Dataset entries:
........

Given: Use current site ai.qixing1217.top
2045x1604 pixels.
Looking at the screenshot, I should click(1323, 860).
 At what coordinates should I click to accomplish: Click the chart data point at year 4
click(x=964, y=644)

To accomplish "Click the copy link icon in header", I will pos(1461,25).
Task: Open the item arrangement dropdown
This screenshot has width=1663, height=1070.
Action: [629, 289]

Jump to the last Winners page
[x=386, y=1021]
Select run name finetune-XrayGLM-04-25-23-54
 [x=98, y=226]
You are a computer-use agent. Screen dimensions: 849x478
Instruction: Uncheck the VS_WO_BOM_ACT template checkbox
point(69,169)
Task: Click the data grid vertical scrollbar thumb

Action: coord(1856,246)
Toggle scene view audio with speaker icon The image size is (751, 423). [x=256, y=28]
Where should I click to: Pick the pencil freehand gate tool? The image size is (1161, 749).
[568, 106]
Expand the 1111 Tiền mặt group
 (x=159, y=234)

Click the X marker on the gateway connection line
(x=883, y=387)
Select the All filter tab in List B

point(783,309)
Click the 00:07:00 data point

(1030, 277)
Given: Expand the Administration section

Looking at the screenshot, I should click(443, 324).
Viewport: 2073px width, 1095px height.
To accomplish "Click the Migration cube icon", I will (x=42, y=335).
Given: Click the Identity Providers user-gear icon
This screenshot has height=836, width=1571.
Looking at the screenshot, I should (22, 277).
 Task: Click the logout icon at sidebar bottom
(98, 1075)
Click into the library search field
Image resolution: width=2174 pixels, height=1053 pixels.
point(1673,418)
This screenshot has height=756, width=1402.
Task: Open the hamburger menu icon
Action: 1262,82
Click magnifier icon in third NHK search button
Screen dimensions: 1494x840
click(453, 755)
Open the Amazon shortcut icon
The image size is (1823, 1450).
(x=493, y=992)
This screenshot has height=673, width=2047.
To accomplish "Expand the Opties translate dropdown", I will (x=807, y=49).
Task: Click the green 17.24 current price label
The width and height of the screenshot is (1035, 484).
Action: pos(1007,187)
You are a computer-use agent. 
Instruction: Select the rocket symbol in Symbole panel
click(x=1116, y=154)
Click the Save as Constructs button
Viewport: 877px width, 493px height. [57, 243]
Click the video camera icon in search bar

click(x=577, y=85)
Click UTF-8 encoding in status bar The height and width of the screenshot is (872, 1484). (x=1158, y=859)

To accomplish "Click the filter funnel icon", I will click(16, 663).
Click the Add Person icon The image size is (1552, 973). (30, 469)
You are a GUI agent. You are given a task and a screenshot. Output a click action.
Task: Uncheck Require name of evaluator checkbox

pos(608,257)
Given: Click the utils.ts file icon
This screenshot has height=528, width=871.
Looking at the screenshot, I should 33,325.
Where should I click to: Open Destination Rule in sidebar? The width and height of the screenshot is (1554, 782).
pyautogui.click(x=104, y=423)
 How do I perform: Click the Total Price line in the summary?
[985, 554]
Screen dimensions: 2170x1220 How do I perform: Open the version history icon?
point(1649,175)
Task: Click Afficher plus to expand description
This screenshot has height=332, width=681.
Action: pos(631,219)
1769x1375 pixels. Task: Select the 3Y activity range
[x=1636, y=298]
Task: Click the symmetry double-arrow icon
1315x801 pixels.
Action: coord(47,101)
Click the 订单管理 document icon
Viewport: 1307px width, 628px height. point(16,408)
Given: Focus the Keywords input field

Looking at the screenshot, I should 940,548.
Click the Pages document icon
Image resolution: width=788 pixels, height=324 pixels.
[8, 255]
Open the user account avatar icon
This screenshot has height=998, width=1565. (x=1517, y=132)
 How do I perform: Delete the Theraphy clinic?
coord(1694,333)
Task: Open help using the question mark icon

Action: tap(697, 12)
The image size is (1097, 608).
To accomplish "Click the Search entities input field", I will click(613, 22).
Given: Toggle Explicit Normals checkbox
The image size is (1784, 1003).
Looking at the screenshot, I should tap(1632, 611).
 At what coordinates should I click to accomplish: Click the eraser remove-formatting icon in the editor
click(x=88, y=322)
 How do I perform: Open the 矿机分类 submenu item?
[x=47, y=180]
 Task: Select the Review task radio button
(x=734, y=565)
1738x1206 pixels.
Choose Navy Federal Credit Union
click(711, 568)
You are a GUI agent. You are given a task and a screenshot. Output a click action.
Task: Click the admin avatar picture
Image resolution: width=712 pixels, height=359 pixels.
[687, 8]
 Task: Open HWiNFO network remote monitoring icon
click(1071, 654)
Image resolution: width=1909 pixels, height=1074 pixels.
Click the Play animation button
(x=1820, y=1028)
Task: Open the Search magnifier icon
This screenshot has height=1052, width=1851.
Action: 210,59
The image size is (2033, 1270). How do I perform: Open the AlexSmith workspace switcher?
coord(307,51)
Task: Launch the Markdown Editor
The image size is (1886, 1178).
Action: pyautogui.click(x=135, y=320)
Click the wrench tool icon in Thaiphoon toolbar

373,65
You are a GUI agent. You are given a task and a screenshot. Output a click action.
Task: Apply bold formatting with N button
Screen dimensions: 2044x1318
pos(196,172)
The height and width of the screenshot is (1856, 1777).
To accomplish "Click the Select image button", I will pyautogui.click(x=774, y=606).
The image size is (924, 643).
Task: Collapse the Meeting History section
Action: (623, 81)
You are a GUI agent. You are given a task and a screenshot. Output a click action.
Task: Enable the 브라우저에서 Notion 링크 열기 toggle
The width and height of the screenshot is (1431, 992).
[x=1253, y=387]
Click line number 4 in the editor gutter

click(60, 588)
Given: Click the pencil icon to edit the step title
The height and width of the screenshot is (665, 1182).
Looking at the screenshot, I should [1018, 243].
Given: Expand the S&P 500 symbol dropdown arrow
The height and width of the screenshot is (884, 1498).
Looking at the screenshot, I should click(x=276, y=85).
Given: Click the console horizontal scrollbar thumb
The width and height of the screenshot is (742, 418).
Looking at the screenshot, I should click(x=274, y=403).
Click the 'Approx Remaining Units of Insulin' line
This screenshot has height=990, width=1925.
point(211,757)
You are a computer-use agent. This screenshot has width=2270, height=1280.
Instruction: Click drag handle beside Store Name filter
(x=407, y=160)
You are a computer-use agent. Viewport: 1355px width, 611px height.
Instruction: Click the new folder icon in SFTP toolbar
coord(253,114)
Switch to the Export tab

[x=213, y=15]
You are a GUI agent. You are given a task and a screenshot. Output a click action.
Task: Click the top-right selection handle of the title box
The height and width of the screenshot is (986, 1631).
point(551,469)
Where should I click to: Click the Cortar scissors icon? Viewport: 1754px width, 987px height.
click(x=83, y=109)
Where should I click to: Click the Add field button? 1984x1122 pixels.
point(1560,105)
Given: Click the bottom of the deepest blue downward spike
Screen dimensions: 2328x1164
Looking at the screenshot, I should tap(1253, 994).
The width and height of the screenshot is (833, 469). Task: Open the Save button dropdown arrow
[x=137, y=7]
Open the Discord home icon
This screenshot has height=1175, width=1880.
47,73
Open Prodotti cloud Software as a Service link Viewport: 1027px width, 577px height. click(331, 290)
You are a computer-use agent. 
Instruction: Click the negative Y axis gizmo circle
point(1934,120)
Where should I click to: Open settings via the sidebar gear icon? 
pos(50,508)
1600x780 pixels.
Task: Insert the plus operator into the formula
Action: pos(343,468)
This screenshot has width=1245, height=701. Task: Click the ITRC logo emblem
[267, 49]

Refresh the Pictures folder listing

........

# Task requirements:
Print exactly the lines above from the one with "This screenshot has height=528, width=871." to the one with "Task: Open the Search magnifier icon", including both.

# Exercise output:
This screenshot has height=528, width=871.
Looking at the screenshot, I should 33,325.
Where should I click to: Open Destination Rule in sidebar? The width and height of the screenshot is (1554, 782).
pyautogui.click(x=104, y=423)
 How do I perform: Click the Total Price line in the summary?
[985, 554]
Screen dimensions: 2170x1220 How do I perform: Open the version history icon?
point(1649,175)
Task: Click Afficher plus to expand description
This screenshot has height=332, width=681.
Action: pos(631,219)
1769x1375 pixels. Task: Select the 3Y activity range
[x=1636, y=298]
Task: Click the symmetry double-arrow icon
1315x801 pixels.
Action: coord(47,101)
Click the 订单管理 document icon
Viewport: 1307px width, 628px height. point(16,408)
Given: Focus the Keywords input field

Looking at the screenshot, I should 940,548.
Click the Pages document icon
Image resolution: width=788 pixels, height=324 pixels.
[8, 255]
Open the user account avatar icon
This screenshot has height=998, width=1565. (x=1517, y=132)
 How do I perform: Delete the Theraphy clinic?
coord(1694,333)
Task: Open help using the question mark icon

Action: tap(697, 12)
The image size is (1097, 608).
To accomplish "Click the Search entities input field", I will click(613, 22).
Given: Toggle Explicit Normals checkbox
The image size is (1784, 1003).
Looking at the screenshot, I should tap(1632, 611).
 At what coordinates should I click to accomplish: Click the eraser remove-formatting icon in the editor
click(x=88, y=322)
 How do I perform: Open the 矿机分类 submenu item?
[x=47, y=180]
 Task: Select the Review task radio button
(x=734, y=565)
1738x1206 pixels.
Choose Navy Federal Credit Union
click(711, 568)
You are a GUI agent. You are given a task and a screenshot. Output a click action.
Task: Click the admin avatar picture
Image resolution: width=712 pixels, height=359 pixels.
[687, 8]
 Task: Open HWiNFO network remote monitoring icon
click(1071, 654)
Image resolution: width=1909 pixels, height=1074 pixels.
Click the Play animation button
(x=1820, y=1028)
Task: Open the Search magnifier icon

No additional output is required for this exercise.